Gazzetta di Parma / di R.C.
Sono ben dieci milioni i chilometri cubi di ghiaccio marino persi negli ultimi quarant’anni, dal 1980 al
2020. E le stime dicono che fra il 2028 e il 2042 si arriverà ad una perdita completa di ghiaccio marino.
E’ un quadro preoccupante quello tracciato da Peter Wadhams, professore emerito di fisica oceanica e capo Polar
Ocean Physics Group Università di Cambridge, ieri sul palco del Festival della Green Economy. Wadhams pone l’attenzione su una sfida più attuale che mai: quella dello scioglimento dei ghiacci e sulla domanda: «E’ ancora possibile salvare il pianeta?». In dialogo con Antonio Maconi, fondatore di Goodnet Territori in Rete, il professore delinea quelli che sono i più grandi problemi che derivano da questa situazione.
Innanzitutto l’aumento del livello del mare che colpirà città e Paesi costieri, come il Bangladesh ma anche Venezia. Poi, un aumento del scaldamento globale e dell’instabilità meteorologica.

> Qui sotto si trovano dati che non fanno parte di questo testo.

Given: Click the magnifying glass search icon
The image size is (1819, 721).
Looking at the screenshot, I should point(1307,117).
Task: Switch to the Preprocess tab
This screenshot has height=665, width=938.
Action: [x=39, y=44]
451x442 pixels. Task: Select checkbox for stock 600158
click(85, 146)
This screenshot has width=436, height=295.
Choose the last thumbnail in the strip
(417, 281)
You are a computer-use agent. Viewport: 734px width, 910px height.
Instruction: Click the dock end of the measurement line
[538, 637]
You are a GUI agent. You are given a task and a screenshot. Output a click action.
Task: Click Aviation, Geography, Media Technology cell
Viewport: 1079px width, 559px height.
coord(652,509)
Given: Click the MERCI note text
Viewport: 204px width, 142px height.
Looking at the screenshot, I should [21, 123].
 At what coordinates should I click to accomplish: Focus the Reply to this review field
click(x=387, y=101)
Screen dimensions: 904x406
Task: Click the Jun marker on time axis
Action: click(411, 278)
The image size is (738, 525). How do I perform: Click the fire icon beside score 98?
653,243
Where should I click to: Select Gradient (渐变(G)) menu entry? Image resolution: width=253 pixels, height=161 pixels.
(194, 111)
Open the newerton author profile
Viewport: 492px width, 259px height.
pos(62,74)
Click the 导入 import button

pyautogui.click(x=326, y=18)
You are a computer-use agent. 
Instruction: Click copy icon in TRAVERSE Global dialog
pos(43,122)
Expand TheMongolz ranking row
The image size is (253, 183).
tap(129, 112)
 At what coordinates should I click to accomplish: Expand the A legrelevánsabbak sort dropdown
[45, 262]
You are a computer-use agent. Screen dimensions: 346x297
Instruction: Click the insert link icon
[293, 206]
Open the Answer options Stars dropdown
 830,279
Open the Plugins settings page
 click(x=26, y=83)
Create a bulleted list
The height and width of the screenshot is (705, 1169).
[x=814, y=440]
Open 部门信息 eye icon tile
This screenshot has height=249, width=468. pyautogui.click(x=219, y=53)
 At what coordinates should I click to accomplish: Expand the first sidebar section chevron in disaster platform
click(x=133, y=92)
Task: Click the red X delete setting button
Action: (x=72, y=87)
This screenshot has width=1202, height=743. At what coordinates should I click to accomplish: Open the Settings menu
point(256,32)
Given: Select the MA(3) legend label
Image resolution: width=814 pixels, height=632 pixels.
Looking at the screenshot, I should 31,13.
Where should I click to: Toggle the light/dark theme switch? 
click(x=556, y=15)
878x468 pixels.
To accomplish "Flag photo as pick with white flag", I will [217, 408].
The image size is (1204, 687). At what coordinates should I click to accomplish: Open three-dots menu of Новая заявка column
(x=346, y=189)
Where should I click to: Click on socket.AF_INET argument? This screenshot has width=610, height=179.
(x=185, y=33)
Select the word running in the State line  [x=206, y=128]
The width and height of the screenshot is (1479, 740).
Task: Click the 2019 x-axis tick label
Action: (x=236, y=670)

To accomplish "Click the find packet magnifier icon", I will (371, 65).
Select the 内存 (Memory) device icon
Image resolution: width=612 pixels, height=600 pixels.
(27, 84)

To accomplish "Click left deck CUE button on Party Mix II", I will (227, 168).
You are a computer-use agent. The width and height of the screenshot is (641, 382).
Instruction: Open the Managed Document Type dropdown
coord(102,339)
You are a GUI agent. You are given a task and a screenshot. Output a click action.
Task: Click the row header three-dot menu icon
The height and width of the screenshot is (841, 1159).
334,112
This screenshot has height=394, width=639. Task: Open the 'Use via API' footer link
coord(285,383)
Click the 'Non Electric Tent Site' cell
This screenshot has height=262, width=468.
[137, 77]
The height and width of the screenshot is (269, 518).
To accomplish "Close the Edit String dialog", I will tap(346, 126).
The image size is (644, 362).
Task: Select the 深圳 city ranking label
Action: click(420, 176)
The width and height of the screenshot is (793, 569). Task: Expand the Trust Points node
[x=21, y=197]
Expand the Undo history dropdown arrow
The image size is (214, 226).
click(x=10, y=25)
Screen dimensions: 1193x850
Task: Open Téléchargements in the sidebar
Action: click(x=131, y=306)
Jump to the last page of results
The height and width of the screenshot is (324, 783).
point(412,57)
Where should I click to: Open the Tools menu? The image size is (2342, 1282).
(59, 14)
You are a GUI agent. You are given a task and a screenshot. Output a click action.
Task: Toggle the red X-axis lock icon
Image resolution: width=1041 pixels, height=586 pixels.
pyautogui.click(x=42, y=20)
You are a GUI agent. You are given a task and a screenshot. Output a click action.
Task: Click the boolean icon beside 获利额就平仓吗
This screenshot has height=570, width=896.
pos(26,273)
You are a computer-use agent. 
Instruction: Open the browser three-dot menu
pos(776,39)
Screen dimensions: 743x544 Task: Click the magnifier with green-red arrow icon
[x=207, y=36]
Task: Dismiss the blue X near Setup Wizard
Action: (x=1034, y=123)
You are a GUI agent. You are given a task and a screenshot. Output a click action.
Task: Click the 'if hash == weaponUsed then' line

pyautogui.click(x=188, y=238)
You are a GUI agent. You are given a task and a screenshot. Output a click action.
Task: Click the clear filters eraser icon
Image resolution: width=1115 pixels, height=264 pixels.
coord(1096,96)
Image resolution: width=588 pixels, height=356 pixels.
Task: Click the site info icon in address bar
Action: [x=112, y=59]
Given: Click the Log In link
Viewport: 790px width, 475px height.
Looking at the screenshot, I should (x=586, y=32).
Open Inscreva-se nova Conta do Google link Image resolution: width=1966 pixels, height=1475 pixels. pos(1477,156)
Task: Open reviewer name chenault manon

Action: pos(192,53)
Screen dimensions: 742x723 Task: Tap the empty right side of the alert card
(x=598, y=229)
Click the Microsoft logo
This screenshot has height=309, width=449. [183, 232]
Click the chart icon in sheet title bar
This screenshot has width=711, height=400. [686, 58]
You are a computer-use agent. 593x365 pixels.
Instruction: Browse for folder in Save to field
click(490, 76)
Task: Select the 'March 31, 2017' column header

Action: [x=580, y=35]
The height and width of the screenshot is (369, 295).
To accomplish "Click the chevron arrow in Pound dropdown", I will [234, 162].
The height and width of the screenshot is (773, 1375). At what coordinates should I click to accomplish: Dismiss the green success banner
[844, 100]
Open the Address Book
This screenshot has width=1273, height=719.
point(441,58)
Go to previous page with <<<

Altro grande problema è il metano intrappolato sotto i fondali marini. La perdita del ghiaccio marino causa un riscaldamento dell’oceano, con conseguente scioglimento del permafrost, che porta al rilascio del metano dai fondali marini nell’atmosfera. Questo porterebbe ad un aumento della temperatura di 1 o 2 gradi. «Dobbiamo ridurre la quantità di CO2 nell’atmosfera. Questo richiede uno sforzo tecnico ed economico enorme e un accordo da parte di tutte le nazioni».